Bu yasal düzenleme ve açıklamalar ışığı altında dava değerlendirildiğinde; re’sen araştırma ilkesi uyarınca, Mahkemece; davalı işyerinin şehirlerarası yolcu taşımacılığı üzerine kurulu olduğu da gözetilmek suretiyle, ihtilaf konusu dönemde davalı şirket adına kayıtlı araç ile kiralama yöntemi ile kullanılan araçlar belirlenmeli, plakalarına göre terminalden giriş–çıkış tarihleri ve sefer için gidilen iller, işyerinden başkaca şoför olarak çalışmaları bildirilmiş kişilerin bulunup bulunmadığı araştırılmalı, İl Özel İdaresinden terminal giriş-çıkış kayıtları istenilmeli; ihtilaflı dönemde çalışması bulunan ve dinlenilmeyen bordro tanıkları re’sen tespit edilerek, beyanlarına başvurulmalı; davacı ile birlikte başka firmalarda çalışmaları görülen C.E., A.A. ve Ç.Ç. dinlenilmeli, işçilik alacaklarına ilişkin dava dosyası celbedilmeli ve işçilik alacakları davasında dinlenen tanık anlatımları ile iş bu davada bilgi ve görgülerine başvurulan tanık beyanları karşılaştırılarak, varsa çelişkiler giderilmeli; toplanan ve toplanacak delillerin sonucuna göre, başka işverenler nezdinde çalışması olup olmadığı belirlenmeli, tespit edilir ise ihtilaf konusu dönemi kapsar şekilde dava dışı işyerlerinde geçen hizmet süreleri dışlanmalı; böylelikle, davacının fiili çalışmalarının varlığı, başlangıç ve bitiş tarihleri, kesintili mi, sürekli mi olduğu, kısmi süreli mi (part time), yoksa tam süreli mi (full time) çalıştığı hiçbir kuşku ve duraksamaya meydan vermeyecek biçimde belirlenerek, davaya konu talep hakkında bir karar verilmelidir.

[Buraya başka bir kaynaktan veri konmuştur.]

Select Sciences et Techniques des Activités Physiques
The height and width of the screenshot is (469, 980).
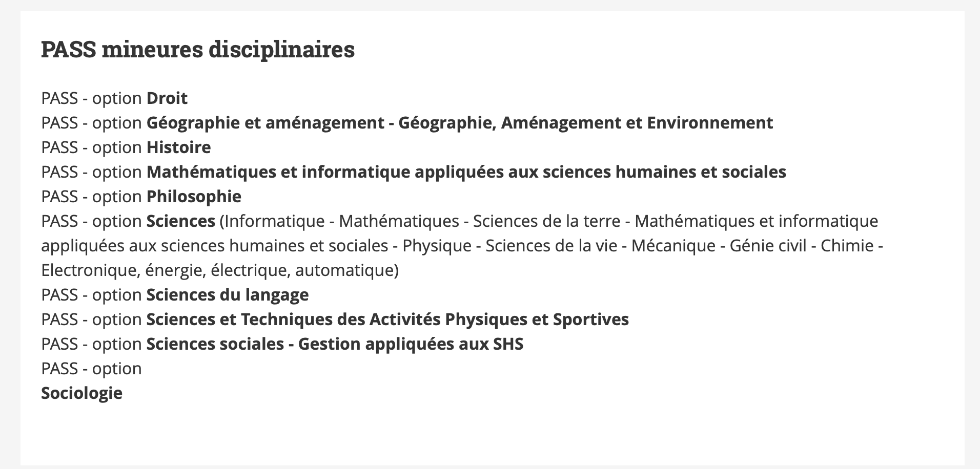tap(387, 319)
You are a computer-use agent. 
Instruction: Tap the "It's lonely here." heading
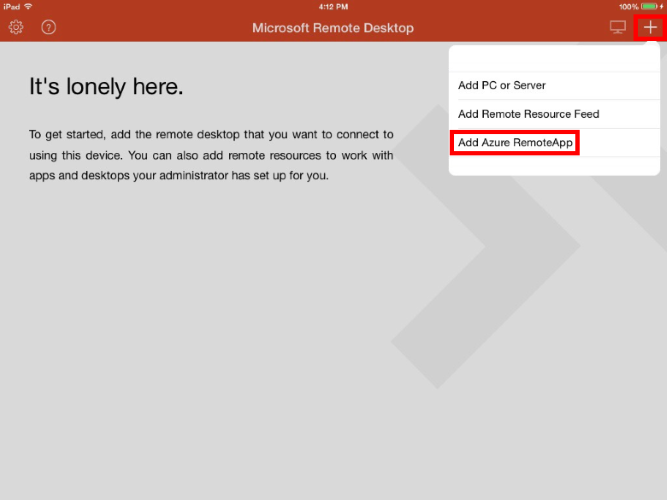[x=106, y=86]
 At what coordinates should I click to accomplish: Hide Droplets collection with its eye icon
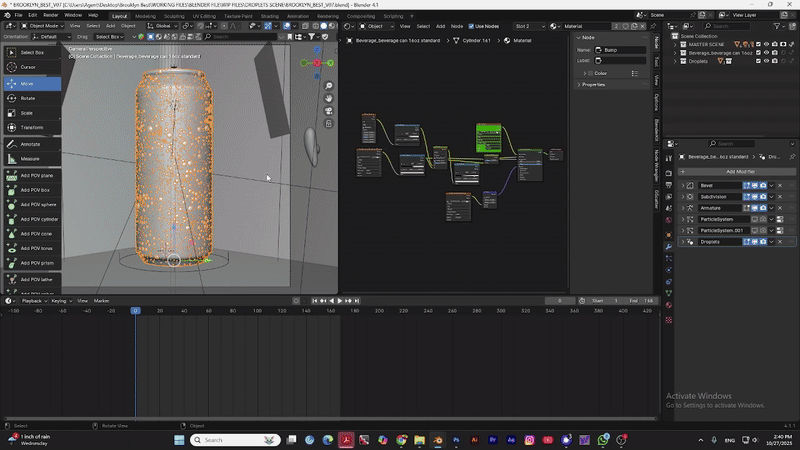[766, 61]
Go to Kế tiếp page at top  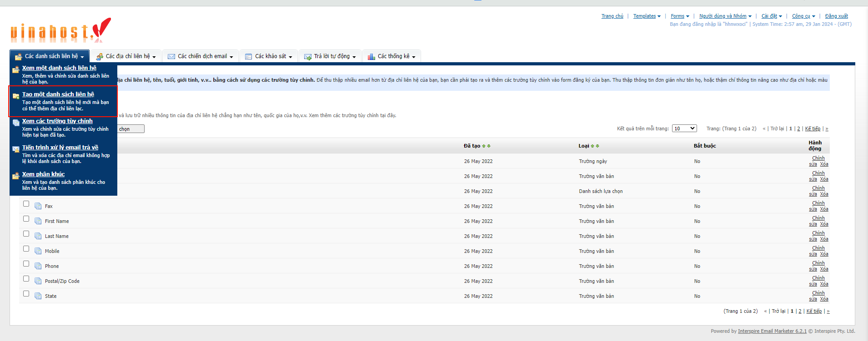pyautogui.click(x=813, y=128)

Diğer taraftan, davacının hizmet tespitini talep ettiği dönemde 1479 sayılı Kanuna tabi sigortalılığının bulunduğu dosya kapsamından anlaşılmakta olup, sosyal güvenlik sistemimizde çifte sigortalılığa yer verilmemiş olması nedeniyle, “çakışan sigortalılık” olarak adlandırılan, bir sigortalının aynı anda birden fazla sosyal güvenlik kurumuna tabi olması hali, yasalarda yer alan düzenlemelerle, sadece bir sigortalılığa geçerlilik tanınarak çözüme kavuşturulmaktadır.

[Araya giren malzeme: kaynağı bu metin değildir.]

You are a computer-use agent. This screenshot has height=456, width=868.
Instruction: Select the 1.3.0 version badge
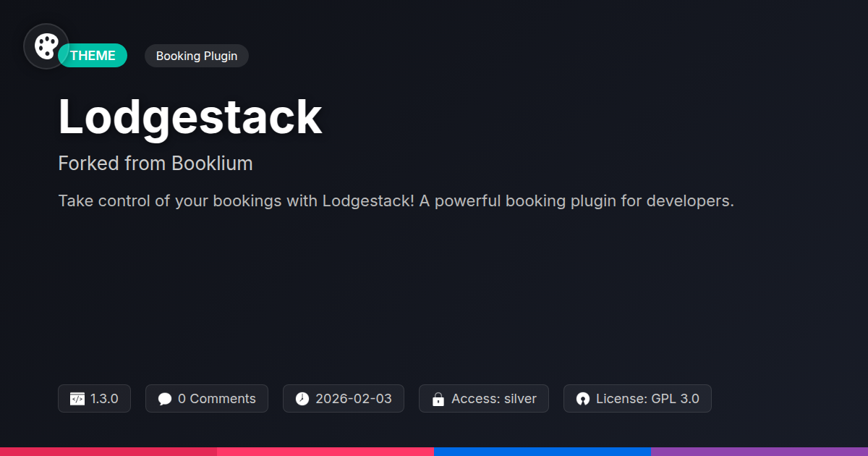point(94,399)
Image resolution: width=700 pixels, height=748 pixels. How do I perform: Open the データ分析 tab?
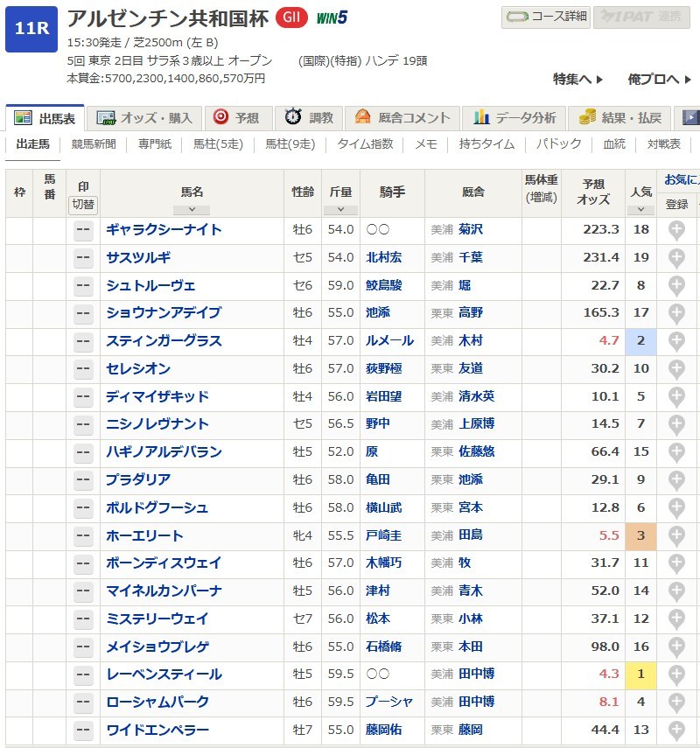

Mahkemece, Türk sosyal güvenlik sisteminde çifte sigortalılığın mümkün bulunmadığı esas alınarak; 1479 sayılı Bağ-Kur Kanununun 22.2.2006 gün ve 5458 sayılı Kanunu 13. maddesi ile değişik Ek 19. maddesi ile 5510 sayılı Kanuna 5754 sayılı Kanun ile eklenen geçici 17. maddelerindeki, Bağ-Kur’a kayıt ve tescili yapıldığı halde 5 yıl ve daha fazla süreye ilişkin hiç prim ödemesi bulunmayan sigortalıların, bildirime karşın prim borcunu ödememeleri durumunda, tescil tarihi itibariyle sigortalılığının durdurulacağı, prim borcuna ait sürelerin sigortalılık süresi olarak değerlendirilmeyeceği, bu sürelere ilişkin prim tutarlarına Kurum alacakları arasında yer verilmeyeceği yönündeki hüküm dikkate alınmalıdır.

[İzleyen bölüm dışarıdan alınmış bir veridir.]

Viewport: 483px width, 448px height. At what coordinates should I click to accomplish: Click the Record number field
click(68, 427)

Uyuşmazlık konusu döneme ilişkin 1479 sayılı Kanun kapsamındaki sigortalılığının araştırılması bakımından; vergi kaydı ile muhtasar beyannameleri celbedilmeli, Kurumdan konu ile ilgili belgeler getirtilmeli, 5510 sayılı Kanunun yürürlükte olmadığı 17.12.2003 tarihi öncesine ilişkin olarak çakışan (ikili) sigortalılığa ilişkin uyuşmazlıkların çözümü için, gerçek ve fiili çalışmanın, başka bir anlatımla baskın sigortalılık olgusunun hangi Kurum ve Kanun kapsamında gerçekleştiği belirlenmeli, aynı döneme rastlayan gerçek ve fiili çalışmalardan hangisinin sigortalının hayatında ekonomik olarak baskın çalışma niteliği taşıdığı ortaya konulmalıdır. Şu durumda, 506 sayılı (hizmet akdine dayalı olarak işveren/işverenler tarafından çalıştırılma) ve 1479 sayılı (hizmet akdine bağlı olmaksızın kendi adına ve hesabına bağımsız çalışma) Kanunlar kapsamında baskın sigortalılığa üstünlük tanınmalı, 1479 sayılı Kanun kapsamındaki sigortalılığın bulunması halinde durdurulup-durdurulmadığı araştırılmalı; durdurulmadığının anlaşılması durumunda, davacının geçiminin hangi sigorta kapsamındaki çalışmasına dayalı olduğu, baskın sigortalılığın hangisi olduğu belirlenmeli ve baskın çalışmanın geçtiği sosyal güvenlik kuruluşundaki sigortalılığa itibar edilmesi gereği gözetilmeli, baskın sigortalılığın 1479 sayılı Kanun kapsamında sigortalılık olması halinde ise, bu dönem bakımından red kararı verilmelidir.
Mahkemenin, yukarıda açıklanan esaslar doğrultusunda araştırma yaparak elde edilecek sonuca göre karar vermesi gerekirken, eksik inceleme ve yanılgılı değerlendirme sonucunda, yazılı şekilde hüküm kurması, usul ve yasaya aykırı olup, bozma nedenidir.
O hâlde, davalılar vekillerinin bu yönleri amaçlayan temyiz itirazları kabul edilmeli ve hüküm bozulmalıdır.
SONUÇ : Temyiz edilen hükmün yukarıda açıklanan nedenlerle BOZULMASINA, temyiz harcının istek halinde davalılardan N. İ. Tur. San. ve Tic. Ltd. Şti.’ne iadesine, 28.04.2014 gününde oybirliğiyle karar verildi.